───── Material for this task ─────

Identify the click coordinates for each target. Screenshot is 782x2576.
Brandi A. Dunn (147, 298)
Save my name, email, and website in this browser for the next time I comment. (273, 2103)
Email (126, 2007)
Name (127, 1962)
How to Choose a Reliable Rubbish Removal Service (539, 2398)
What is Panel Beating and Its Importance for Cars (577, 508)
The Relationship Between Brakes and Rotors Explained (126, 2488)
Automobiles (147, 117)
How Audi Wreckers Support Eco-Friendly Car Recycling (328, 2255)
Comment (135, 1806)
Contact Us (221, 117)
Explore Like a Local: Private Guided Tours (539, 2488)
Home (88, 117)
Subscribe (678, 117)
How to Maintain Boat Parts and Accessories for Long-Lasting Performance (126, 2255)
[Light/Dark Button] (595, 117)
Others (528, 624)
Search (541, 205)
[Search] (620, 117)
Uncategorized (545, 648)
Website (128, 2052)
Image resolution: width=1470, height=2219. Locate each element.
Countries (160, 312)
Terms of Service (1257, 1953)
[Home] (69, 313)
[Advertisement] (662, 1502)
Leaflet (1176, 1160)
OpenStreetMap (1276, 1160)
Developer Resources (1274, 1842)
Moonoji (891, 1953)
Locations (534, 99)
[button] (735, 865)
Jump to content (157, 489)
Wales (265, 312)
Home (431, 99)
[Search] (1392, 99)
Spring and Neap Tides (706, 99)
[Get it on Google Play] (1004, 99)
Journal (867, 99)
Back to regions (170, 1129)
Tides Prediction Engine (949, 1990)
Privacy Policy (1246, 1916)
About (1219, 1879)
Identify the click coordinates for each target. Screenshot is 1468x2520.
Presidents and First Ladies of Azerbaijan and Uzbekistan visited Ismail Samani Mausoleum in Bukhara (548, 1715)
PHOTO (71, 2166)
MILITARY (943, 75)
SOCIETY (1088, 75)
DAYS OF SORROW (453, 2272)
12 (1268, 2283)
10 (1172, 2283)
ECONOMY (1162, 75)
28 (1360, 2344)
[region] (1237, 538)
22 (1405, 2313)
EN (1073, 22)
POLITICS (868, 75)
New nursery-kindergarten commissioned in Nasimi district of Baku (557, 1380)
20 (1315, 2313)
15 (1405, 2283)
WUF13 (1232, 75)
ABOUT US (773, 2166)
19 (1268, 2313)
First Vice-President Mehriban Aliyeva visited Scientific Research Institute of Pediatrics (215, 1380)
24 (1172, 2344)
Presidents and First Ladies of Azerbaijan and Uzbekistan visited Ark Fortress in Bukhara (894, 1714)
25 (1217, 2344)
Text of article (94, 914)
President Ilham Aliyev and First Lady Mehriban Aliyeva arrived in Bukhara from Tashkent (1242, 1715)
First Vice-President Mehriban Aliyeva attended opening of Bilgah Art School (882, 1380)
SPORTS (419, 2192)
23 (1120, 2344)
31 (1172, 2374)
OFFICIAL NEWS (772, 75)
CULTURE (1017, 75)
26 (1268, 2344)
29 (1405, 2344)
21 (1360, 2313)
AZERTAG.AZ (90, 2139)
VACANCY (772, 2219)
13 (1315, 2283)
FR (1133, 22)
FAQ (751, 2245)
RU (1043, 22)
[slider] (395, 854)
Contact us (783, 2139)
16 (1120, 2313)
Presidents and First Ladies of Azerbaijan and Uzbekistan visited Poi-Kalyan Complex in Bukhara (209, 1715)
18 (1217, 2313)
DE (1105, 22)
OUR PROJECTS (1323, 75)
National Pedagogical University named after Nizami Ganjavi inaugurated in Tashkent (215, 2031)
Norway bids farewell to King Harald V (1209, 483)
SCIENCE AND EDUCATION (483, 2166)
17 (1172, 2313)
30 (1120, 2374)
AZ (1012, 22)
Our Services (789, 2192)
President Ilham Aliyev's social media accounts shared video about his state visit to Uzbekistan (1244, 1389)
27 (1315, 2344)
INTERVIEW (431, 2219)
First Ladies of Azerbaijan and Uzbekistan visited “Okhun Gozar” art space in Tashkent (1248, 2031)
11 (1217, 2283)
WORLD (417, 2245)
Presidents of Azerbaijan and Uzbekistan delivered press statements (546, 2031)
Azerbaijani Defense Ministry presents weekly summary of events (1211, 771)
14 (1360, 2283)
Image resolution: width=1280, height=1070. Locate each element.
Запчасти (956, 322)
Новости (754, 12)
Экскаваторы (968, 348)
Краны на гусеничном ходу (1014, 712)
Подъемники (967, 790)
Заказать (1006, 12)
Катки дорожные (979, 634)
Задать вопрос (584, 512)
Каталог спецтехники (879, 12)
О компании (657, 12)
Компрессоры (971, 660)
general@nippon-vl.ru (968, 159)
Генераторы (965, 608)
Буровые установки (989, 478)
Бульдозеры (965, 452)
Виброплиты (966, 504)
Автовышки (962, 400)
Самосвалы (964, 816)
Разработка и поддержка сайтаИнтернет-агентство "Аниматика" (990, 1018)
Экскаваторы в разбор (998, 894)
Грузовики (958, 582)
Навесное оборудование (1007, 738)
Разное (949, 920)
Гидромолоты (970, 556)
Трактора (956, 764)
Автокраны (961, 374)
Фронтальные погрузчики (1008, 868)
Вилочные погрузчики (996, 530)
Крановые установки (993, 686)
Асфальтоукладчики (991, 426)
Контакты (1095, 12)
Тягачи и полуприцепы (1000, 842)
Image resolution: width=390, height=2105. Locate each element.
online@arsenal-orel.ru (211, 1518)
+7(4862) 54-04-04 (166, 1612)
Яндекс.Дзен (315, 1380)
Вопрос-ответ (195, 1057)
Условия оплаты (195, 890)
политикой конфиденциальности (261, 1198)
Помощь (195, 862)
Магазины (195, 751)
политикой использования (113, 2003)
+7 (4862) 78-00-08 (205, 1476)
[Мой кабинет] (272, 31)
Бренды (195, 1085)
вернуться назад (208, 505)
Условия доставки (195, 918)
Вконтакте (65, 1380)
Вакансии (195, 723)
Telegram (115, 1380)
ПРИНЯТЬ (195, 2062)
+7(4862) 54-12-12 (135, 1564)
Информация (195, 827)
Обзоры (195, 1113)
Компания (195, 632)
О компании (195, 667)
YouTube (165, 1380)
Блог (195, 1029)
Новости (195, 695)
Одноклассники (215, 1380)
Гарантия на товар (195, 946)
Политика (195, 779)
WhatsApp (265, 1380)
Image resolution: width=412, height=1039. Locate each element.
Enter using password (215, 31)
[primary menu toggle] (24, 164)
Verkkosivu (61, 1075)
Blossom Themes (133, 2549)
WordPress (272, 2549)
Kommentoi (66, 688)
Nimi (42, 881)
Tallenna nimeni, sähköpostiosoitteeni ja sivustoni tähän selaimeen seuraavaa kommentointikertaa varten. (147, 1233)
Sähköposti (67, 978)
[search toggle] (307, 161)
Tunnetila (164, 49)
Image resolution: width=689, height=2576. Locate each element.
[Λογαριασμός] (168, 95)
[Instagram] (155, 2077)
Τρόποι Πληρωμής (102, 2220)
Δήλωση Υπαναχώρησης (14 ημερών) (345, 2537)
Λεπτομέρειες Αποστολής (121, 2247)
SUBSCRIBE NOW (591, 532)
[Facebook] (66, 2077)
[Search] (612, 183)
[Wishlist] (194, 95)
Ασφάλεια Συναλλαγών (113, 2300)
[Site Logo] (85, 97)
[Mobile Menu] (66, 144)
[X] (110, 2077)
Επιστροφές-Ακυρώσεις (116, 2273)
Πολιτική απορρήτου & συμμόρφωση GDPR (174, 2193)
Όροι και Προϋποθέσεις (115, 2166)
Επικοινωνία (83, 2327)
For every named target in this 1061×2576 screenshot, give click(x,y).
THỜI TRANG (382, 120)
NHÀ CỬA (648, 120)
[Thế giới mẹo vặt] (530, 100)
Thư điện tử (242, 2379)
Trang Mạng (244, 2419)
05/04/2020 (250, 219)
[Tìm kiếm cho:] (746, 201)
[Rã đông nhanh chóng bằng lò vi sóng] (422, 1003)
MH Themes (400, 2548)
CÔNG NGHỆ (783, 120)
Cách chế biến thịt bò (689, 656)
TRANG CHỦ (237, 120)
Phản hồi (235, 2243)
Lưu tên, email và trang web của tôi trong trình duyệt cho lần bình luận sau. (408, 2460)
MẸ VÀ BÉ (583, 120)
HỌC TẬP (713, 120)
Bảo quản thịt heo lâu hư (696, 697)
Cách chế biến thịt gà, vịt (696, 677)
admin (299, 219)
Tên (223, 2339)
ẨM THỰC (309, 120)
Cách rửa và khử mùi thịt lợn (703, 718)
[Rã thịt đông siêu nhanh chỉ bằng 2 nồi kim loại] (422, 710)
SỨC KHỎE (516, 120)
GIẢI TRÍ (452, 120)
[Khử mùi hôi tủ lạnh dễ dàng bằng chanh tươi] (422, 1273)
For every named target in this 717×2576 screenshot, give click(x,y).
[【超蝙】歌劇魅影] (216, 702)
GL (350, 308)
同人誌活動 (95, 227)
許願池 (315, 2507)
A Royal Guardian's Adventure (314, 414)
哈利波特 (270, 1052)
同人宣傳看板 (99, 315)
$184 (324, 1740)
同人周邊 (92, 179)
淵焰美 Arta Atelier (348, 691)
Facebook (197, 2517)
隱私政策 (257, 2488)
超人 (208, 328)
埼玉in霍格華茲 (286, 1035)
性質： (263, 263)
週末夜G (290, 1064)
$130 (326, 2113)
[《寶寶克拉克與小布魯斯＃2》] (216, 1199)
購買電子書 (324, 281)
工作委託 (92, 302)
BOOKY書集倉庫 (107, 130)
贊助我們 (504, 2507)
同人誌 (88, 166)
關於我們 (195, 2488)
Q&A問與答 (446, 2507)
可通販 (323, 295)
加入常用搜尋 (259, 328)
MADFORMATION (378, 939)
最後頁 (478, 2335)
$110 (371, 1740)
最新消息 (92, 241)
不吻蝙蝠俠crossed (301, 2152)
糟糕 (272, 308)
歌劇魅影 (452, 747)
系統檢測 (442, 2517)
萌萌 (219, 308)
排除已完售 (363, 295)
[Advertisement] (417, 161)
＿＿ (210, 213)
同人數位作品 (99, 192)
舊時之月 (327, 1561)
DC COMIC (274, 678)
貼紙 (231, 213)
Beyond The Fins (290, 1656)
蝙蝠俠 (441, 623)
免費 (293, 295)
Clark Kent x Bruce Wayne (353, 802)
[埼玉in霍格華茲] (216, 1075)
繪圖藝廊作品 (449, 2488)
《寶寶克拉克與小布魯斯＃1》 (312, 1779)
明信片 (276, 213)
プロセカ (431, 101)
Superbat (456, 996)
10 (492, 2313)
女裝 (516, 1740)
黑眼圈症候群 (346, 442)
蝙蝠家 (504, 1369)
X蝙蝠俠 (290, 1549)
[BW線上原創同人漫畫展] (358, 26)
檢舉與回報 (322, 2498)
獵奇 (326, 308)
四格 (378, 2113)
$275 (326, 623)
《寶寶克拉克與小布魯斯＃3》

─────

Requirement: Whenever the word "Cách" occurs in a line above, copy that line.

Answer box:
Cách chế biến thịt bò (689, 656)
Cách chế biến thịt gà, vịt (696, 677)
Cách rửa và khử mùi thịt lợn (703, 718)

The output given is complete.